Two weeks ago, we started getting you a little more time to work on the next 6 things. Last week, we worked on getting closer to your existing clients. This week, we’re going to personalize your business by systematically collecting and using testimonials.

One of the biggest opportunities that small businesses miss out on is the power of testimonials. A number of business people have told me they think it is against the law to use them. Not even close to the truth. Even in heavily regulated businesses (financial services), just a little extra thought is necessary.

The failure to collect and use testimonials from their existing clients is a huge mistake that can reap rewards if you correct it. I don’t mean collect testimonials occasionally. I mean regularly, in fact, systematically. The collection of testimonials should be part of your business process, just like shipping products and paying bills.

When you see a sign or brochure that says “We’re the best mortgage broker in town”, do you believe that? Doesn’t everyone say that, or something similar? How do you really know who to talk to?

Not only do you have to use them systematically, but you have to use them properly. If you see a testimonial that says ” ‘Mark is great’ A.G., Opelousas, LA”, I can just about guarantee that you think it has been made up. If you have even a sliver of doubt about it, then that testimonial has lost all value to you and to your prospects.

Value. That’s one of the keys here. While the testimonial might provide you with value by having other people say what kind of work you do, the real value is to the prospect who doesn’t know you. If they see a believable testimonial from a real person, it helps them make a less risky choice.

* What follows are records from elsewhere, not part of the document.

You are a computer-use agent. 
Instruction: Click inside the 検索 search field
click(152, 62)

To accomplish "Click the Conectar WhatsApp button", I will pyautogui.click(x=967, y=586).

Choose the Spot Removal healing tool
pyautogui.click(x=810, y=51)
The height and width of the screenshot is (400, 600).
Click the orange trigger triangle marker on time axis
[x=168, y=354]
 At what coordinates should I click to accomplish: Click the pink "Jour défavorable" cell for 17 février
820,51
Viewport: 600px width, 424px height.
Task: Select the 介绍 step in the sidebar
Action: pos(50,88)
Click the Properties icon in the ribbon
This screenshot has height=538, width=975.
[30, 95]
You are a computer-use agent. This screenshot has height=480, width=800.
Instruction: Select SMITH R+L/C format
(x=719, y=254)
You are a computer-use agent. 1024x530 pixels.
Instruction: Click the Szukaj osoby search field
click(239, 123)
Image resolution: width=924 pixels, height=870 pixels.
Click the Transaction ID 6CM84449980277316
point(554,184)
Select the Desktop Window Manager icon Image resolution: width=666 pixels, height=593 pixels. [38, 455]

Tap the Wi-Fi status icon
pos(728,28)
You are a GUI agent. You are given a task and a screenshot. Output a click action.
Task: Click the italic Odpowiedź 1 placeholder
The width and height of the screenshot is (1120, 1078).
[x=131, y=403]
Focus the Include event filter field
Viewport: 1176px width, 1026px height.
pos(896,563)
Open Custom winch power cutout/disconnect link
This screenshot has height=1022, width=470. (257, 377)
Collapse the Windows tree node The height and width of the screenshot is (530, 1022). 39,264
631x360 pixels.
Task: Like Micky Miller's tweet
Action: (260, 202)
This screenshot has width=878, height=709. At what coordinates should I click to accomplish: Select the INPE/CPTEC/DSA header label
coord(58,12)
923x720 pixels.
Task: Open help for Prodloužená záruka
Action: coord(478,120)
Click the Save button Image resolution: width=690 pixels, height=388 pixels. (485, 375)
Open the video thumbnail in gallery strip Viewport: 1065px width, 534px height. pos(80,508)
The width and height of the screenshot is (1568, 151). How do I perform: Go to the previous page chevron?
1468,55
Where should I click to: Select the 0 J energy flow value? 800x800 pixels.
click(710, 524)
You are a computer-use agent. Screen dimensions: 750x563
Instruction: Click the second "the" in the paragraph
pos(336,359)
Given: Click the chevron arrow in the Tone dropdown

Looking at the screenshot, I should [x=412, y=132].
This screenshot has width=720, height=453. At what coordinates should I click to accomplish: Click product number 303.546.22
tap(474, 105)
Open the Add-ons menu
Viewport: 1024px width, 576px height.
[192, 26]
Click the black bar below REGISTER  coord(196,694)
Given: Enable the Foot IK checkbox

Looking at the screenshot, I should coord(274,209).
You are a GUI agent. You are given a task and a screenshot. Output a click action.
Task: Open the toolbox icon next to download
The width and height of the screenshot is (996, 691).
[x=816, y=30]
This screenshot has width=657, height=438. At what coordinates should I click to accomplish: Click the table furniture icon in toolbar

Now consider this made-up testimonial: “Joe helped us figure out how to refinance the house even though my husband had been laid off. He helped us when everyone else told us it couldn’t be done. Now my husband is working again and we’re doing great. Joe believed in us like a friend when no one else would and I’ll never forget that.” – Mary Madeup-Fakename, Columbia Falls Montana.

Everyone feels they are taking a chance on your business the first time they come in. A believable testimonial from existing clients, with their full name and the city where they live, is extremely powerful. A picture of the smiling client with you is even more powerful.

Testimonials are extremely powerful during the sales process. Before the prospect approaches you or your store, they get the prospect in a positive frame of mind about your business. While in your place of business, the sight of more smiling client pictures with letters commending your product and service quite simply will put them over the edge.

Many car, boat and outdoor toy salespeople miss out on this. A simple photo, taken every single time you make a sale. One goes on the wall of your office. You can mail the photo as a postcard to your customer as a thank you. Almost everyone likes a photo of themselves next to their new toy. 100 smiling faces surrounding your desk sends a message to the prospective buyer who doesn’t know you from Adam.

Testimonials are great for breaking down sales objections, particularly “normal” ones. Think of a common complaint that people have about dealing with businesses or employees in your industry.
Now consider how helpful a testimonial would be that directly addresses that complaint and makes it clear that your business is different and doesn’t have that issue to complain about. This is a very effective strategy, and more importantly, it encourages the customer to focus on that issue. The same issue that you hope your clients will use to judge your competition.

So how do you use them? In your ads. In your office. In a notebook full of letters from happy clients.

What to do next: Figure out when the best time to collect testimonials is, and make it a standard part of your business process. Select the best time to ask for them, as the time will vary depending on the type of business you are in.